> The problem: Each line below is to be written out once more, precisely as given.

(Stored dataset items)
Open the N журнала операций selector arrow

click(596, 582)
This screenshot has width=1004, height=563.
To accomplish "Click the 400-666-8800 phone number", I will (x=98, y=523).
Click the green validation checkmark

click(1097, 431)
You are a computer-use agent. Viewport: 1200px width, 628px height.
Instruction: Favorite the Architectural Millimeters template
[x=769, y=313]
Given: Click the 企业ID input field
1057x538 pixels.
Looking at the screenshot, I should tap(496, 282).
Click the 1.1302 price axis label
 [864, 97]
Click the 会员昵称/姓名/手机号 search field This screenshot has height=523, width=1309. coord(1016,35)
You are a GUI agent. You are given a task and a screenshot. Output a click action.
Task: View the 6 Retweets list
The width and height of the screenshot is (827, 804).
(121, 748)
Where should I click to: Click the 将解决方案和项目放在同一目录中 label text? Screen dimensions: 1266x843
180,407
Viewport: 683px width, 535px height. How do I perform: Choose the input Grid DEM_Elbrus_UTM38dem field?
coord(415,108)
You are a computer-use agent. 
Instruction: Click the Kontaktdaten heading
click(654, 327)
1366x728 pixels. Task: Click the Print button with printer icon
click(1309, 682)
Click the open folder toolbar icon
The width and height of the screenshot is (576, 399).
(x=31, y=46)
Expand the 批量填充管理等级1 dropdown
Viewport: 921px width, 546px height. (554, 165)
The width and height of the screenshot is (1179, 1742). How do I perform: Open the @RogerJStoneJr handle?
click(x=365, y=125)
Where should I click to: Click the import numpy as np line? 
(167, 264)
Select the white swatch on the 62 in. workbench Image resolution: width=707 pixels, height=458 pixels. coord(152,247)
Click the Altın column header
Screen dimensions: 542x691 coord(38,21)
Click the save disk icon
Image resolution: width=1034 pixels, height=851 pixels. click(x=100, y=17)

> Solution for this exercise:
Open the N журнала операций selector arrow

click(596, 582)
This screenshot has width=1004, height=563.
To accomplish "Click the 400-666-8800 phone number", I will (x=98, y=523).
Click the green validation checkmark

click(1097, 431)
You are a computer-use agent. Viewport: 1200px width, 628px height.
Instruction: Favorite the Architectural Millimeters template
[x=769, y=313]
Given: Click the 企业ID input field
1057x538 pixels.
Looking at the screenshot, I should tap(496, 282).
Click the 1.1302 price axis label
 [864, 97]
Click the 会员昵称/姓名/手机号 search field This screenshot has height=523, width=1309. coord(1016,35)
You are a GUI agent. You are given a task and a screenshot. Output a click action.
Task: View the 6 Retweets list
The width and height of the screenshot is (827, 804).
(121, 748)
Where should I click to: Click the 将解决方案和项目放在同一目录中 label text? Screen dimensions: 1266x843
180,407
Viewport: 683px width, 535px height. How do I perform: Choose the input Grid DEM_Elbrus_UTM38dem field?
coord(415,108)
You are a computer-use agent. 
Instruction: Click the Kontaktdaten heading
click(654, 327)
1366x728 pixels. Task: Click the Print button with printer icon
click(1309, 682)
Click the open folder toolbar icon
The width and height of the screenshot is (576, 399).
(x=31, y=46)
Expand the 批量填充管理等级1 dropdown
Viewport: 921px width, 546px height. (554, 165)
The width and height of the screenshot is (1179, 1742). How do I perform: Open the @RogerJStoneJr handle?
click(x=365, y=125)
Where should I click to: Click the import numpy as np line? 
(167, 264)
Select the white swatch on the 62 in. workbench Image resolution: width=707 pixels, height=458 pixels. coord(152,247)
Click the Altın column header
Screen dimensions: 542x691 coord(38,21)
Click the save disk icon
Image resolution: width=1034 pixels, height=851 pixels. click(x=100, y=17)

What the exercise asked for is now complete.